Heartbeet automatically deletes old event data to manage database storage and respect plan limits.

Retention windows

PlanEvent retention
Free30 days
Starter1 year (365 days)
Pro3 years (1,095 days)
Enterprise3 years (1,095 days)

How it works

The cron job (/api/cron/analyze) runs a cleanup function at the start of each hourly run. It calls the cleanup_old_beet_events() PostgreSQL function, which deletes events from beet_events where received_at is older than the organisation’s retention window.
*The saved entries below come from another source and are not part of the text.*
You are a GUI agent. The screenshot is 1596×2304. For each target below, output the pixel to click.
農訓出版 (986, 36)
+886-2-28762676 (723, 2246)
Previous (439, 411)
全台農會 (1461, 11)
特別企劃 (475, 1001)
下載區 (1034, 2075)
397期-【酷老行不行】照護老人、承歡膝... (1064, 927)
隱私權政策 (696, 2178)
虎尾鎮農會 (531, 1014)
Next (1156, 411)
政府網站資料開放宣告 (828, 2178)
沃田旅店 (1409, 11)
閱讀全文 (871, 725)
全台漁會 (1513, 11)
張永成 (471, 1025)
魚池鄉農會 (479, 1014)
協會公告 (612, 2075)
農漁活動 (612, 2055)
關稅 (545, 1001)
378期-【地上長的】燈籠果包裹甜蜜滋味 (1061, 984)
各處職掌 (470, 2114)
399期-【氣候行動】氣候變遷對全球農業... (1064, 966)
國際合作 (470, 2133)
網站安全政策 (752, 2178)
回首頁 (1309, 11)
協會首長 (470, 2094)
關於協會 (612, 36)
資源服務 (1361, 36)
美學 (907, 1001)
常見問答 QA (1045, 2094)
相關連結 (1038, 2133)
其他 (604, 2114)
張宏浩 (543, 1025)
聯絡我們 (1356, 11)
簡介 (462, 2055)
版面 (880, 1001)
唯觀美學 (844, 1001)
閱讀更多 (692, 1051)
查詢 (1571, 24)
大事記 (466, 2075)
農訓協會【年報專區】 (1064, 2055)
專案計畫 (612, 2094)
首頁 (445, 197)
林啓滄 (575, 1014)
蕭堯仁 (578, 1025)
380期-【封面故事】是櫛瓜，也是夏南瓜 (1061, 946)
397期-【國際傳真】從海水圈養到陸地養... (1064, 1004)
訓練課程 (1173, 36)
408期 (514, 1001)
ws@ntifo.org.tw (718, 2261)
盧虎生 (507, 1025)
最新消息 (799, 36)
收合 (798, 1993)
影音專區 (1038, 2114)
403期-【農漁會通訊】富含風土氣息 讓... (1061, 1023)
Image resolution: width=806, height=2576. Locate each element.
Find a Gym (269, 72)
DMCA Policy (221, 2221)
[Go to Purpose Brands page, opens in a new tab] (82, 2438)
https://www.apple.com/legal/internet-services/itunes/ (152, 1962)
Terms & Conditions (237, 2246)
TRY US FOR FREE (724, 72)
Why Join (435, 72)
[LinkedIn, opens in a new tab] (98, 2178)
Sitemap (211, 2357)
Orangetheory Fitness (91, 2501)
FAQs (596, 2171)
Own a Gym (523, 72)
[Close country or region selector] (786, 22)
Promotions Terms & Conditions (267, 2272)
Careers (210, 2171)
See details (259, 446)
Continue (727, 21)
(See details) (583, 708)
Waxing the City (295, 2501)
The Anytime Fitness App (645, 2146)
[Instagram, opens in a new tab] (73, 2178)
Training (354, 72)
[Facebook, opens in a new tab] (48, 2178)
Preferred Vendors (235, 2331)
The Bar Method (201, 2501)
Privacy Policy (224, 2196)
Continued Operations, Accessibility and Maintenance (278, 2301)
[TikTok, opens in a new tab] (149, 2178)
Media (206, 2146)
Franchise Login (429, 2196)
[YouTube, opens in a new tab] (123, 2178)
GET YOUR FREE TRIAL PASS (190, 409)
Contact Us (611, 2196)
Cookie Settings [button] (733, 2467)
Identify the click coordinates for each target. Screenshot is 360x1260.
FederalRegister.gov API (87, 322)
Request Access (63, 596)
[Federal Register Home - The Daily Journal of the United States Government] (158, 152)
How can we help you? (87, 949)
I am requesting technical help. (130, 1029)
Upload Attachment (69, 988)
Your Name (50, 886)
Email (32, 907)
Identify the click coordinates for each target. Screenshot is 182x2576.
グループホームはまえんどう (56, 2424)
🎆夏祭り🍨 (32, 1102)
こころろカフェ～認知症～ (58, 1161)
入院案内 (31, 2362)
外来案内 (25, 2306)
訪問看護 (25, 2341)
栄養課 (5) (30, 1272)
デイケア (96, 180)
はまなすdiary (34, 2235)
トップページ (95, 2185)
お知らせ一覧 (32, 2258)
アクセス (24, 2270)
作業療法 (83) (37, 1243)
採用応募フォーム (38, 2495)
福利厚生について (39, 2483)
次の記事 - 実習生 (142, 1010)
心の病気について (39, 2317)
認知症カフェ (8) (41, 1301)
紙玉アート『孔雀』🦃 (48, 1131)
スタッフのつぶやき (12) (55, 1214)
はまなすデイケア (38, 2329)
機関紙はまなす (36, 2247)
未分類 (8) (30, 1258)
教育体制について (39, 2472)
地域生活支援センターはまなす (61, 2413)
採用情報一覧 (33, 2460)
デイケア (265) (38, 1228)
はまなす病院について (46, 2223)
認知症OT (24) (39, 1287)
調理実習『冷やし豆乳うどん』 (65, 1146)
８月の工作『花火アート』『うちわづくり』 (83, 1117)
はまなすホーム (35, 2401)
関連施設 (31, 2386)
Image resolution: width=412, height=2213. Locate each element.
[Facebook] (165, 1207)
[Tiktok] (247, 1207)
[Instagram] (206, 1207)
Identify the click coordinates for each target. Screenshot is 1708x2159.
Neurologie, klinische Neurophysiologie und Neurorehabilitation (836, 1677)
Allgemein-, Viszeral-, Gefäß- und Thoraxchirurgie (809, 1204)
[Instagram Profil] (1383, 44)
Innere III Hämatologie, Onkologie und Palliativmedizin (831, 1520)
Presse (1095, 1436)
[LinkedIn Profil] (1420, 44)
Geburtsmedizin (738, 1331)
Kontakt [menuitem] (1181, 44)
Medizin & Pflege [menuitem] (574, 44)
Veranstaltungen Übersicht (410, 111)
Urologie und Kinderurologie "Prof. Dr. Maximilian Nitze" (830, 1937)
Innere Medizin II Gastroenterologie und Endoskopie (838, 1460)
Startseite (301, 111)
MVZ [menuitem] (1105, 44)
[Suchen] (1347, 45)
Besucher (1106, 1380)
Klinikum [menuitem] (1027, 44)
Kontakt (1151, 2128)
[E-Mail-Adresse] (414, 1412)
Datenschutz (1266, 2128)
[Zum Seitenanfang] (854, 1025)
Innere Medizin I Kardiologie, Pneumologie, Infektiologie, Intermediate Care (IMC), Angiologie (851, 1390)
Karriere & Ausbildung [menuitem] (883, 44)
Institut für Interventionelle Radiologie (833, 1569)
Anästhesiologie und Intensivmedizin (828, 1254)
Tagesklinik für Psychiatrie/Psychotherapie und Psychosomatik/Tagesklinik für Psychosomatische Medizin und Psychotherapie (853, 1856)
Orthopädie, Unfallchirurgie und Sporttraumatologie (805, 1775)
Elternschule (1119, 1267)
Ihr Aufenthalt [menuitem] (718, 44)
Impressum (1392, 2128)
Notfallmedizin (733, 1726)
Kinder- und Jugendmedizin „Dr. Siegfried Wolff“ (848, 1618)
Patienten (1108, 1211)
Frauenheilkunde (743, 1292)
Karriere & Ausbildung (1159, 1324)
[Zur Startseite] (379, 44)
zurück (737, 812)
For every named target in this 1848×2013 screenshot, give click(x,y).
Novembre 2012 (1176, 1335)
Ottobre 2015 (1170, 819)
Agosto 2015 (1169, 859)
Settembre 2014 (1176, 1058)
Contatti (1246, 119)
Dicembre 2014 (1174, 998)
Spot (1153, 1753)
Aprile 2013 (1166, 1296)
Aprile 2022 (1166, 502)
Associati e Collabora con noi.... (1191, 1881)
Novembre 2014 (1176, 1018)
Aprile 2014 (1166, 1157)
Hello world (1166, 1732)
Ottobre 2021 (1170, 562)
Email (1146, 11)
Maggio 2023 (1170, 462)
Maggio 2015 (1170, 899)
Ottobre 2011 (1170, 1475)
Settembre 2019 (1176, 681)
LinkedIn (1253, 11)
-- Simplified version of the cleanup logic delete from beet_events e using beets b join projects p on p.id = b.project_id join organizations o on o.id = p.org_id where e.beet_id = b.id and e.received_at < now() - ( case o.plan when 'free' then interval '30 days' when 'starter' then interval '365 days' else interval '1095 days' end );

Baseline data

Baselines (beet_baselines_hourly) are not subject to the same retention window. They represent aggregated statistics, not raw events, and are retained indefinitely. This ensures that a beet that has been running for years maintains its full historical baseline even on the Free plan.

Partition-aware deletion

The beet_events table is partitioned by received_at (monthly partitions). The DELETE query against a partitioned table allows Postgres to eliminate entire partitions that fall outside the retention window, making cleanup very efficient even at high data volumes.

Impact of plan downgrades

If an organisation downgrades (e.g. from Starter to Free), events older than 30 days will be deleted on the next cron run. This cannot be reversed. Baselines are preserved.